NorskRegnesentral / skweak

skweak: A software toolkit for weak supervision applied to NLP tasks
MIT License
917 stars 71 forks source link

Converting .spacy files to conll format to train other models on it. #64

Closed Akshay0799 closed 2 years ago

Akshay0799 commented 2 years ago

Once I fit the aggregation model on the data, I used Skweak's function to write it as a Docbin file which will get saved as a .spacy file. How do I convert this into a normal CoNLL format file. Are there any libraries or tools that can do that ?

plison commented 2 years ago

I haven't tested it myself, but it seems that this is what this library does: https://spacy.io/universe/project/spacy-conll#gatsby-noscript

Akshay0799 commented 2 years ago

I'm getting a unicode error when I try that library to convert the docbin file to a conll one.

azucker99 commented 2 years ago

@Akshay0799 it's pretty easy to do this manually.
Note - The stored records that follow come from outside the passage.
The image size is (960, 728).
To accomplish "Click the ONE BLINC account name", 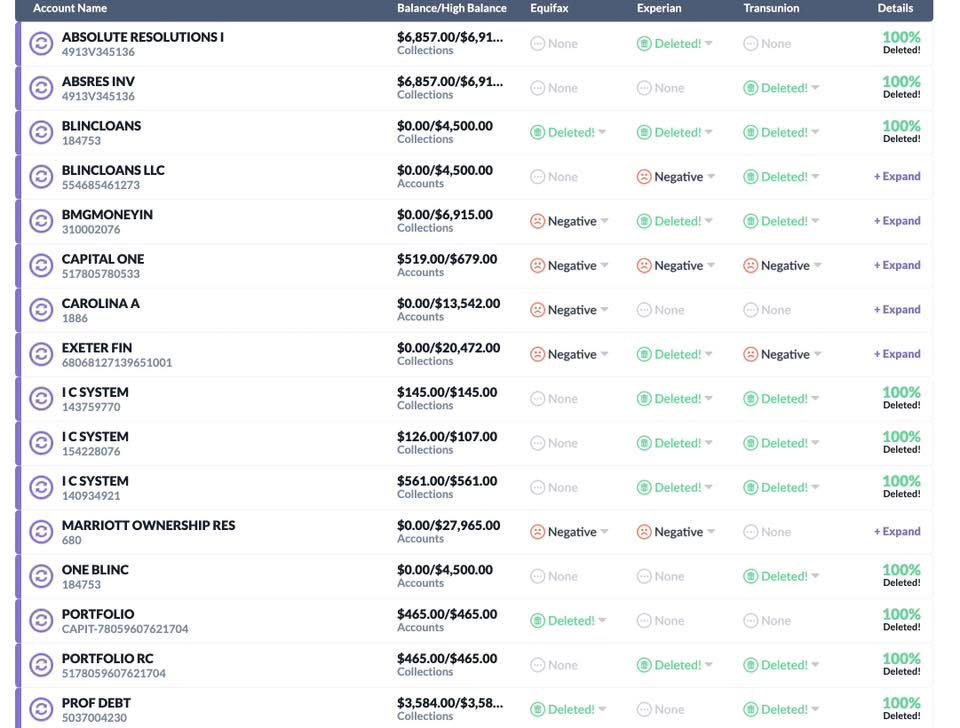I will (x=95, y=570).
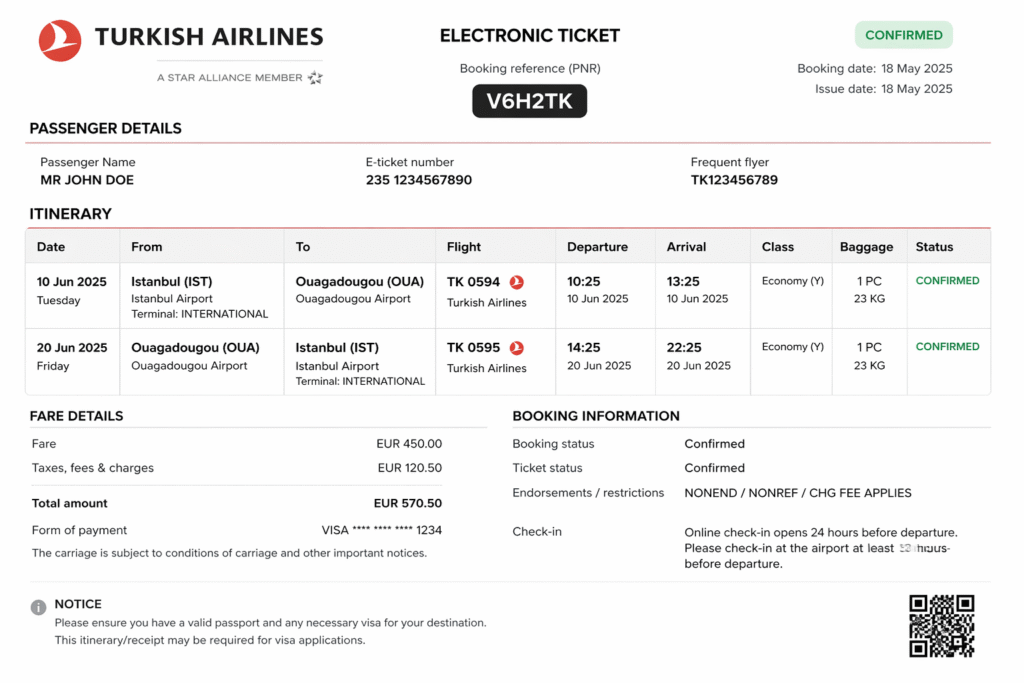1024x683 pixels.
Task: Select the booking reference V6H2TK box
Action: coord(529,101)
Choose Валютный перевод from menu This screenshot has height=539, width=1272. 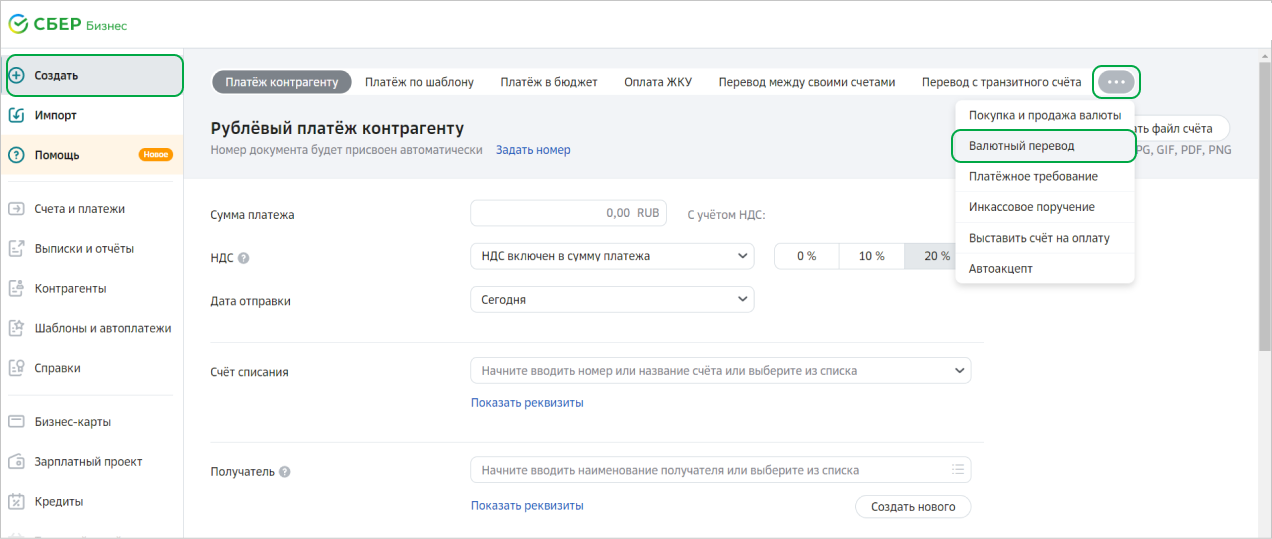(x=1021, y=146)
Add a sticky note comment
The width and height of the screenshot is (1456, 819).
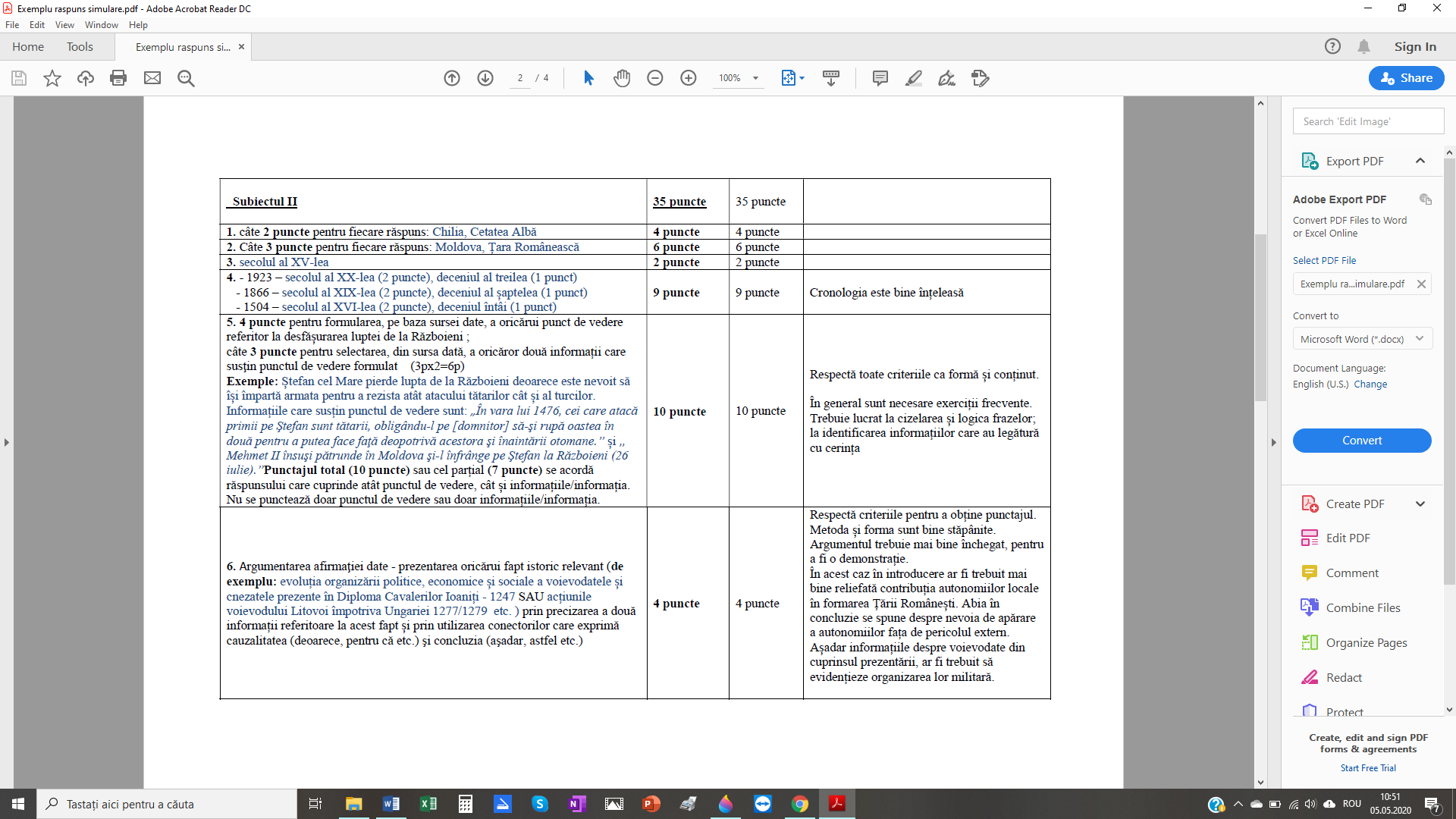(880, 78)
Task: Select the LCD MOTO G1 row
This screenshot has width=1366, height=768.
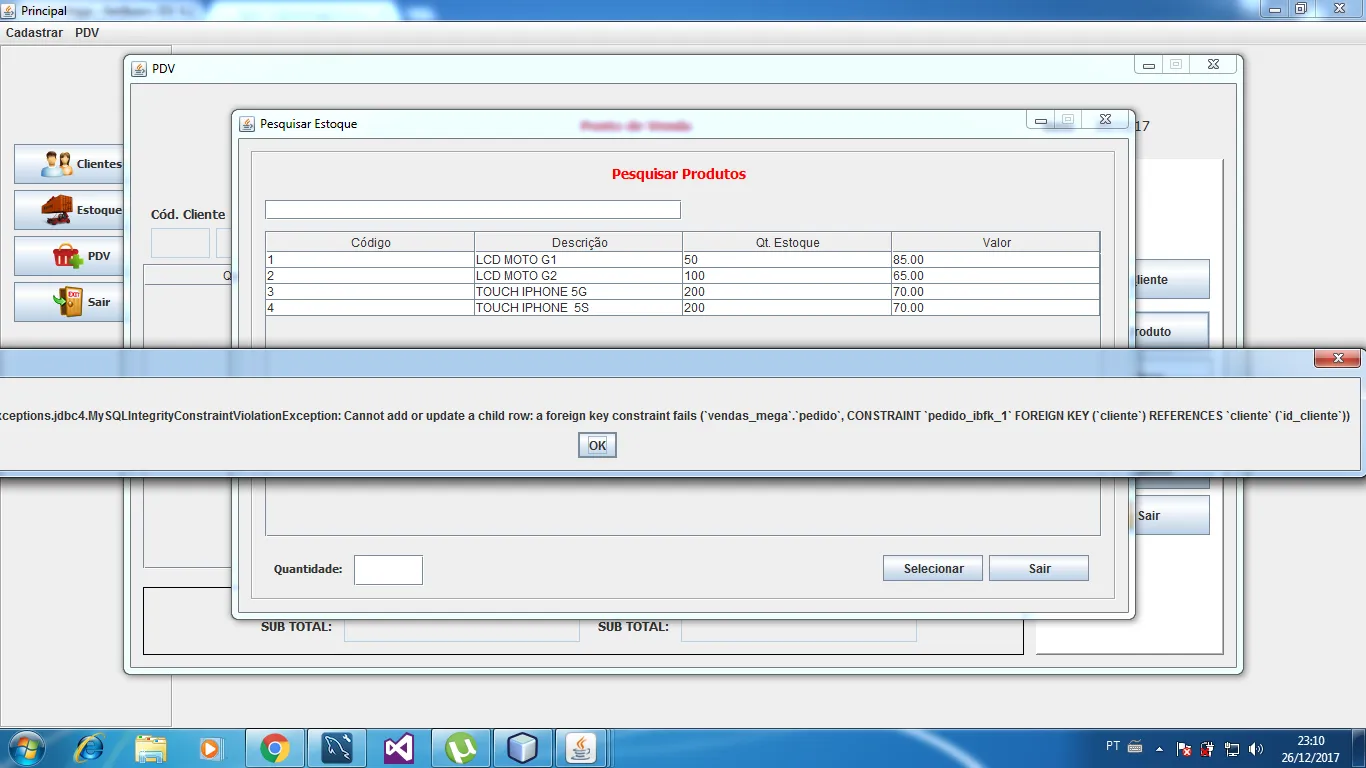Action: point(578,260)
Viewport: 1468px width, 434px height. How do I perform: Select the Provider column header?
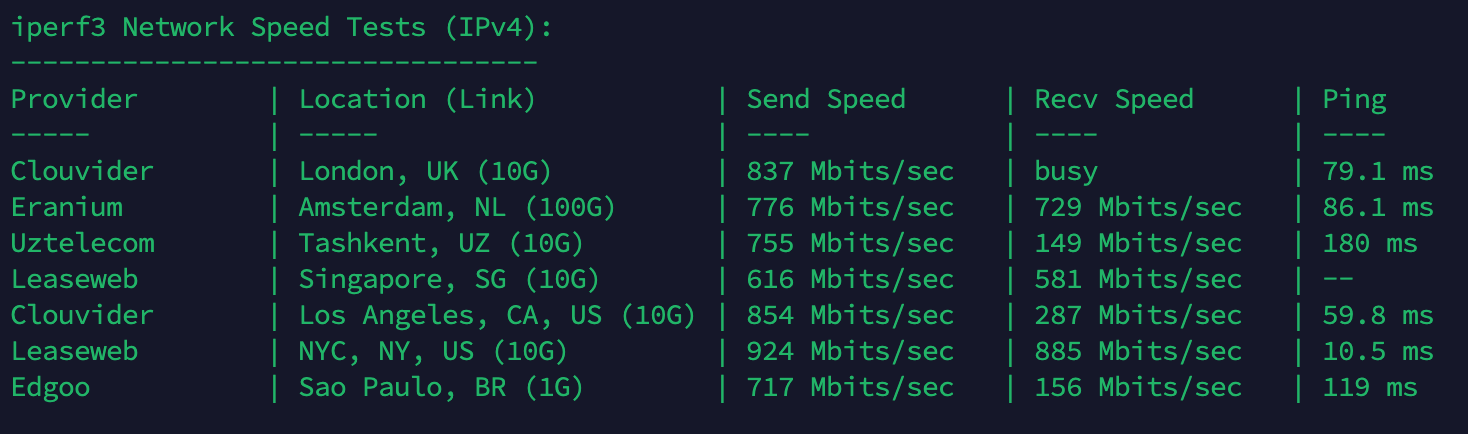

Here's what you can do to write docs from a .spacy to .conll:

import spacy
from spacy.tokens import DocBin

# Loading the docs from the Docbin object
nlp = spacy.blank('en')
doc_bin = DocBin().from_disk('path/to/spacy_file')
docs = doc_bin.get_docs(nlp.vocab)

# Lists to hold the tokens and tags
token_list = []
tag_list = []

# Adding the tokens and tags to the list
for doc in docs:
    for idx, token in enumerate(doc):
        if token.ent_iob_ != "O":
            if idx == 0 or doc[idx-1].ent_iob_ == 'O':
                tag_list.append("B-" + token.ent_type_)
            else:
                tag_list.append("I-"+token.ent_type_)
       else:
           tag_list.append("O")
       token_list.append(token.text)

# Writing the tokens and tags to a conll file
with open('data.conll', 'w') as f:
    for token, tag in zip(token_list,tag_list):
        print(token+'\t'+tag+'\r', file = f)

Hope this was helpful.

tejacyentia commented 2 years ago

@azucker99 There's a minor issue in your code. In the section where you say

if idx == 0 or doc[idx-1].ent_iob_ == 'O': tag_list.append("B-" + token.ent_type_) you want to say

if idx == 0 or doc[idx-1].ent_iob_ == 'O' or doc[idx-1].ent_iob_ != doc[idx].ent_iob_: tag_list.append("B-" + token.ent_type_)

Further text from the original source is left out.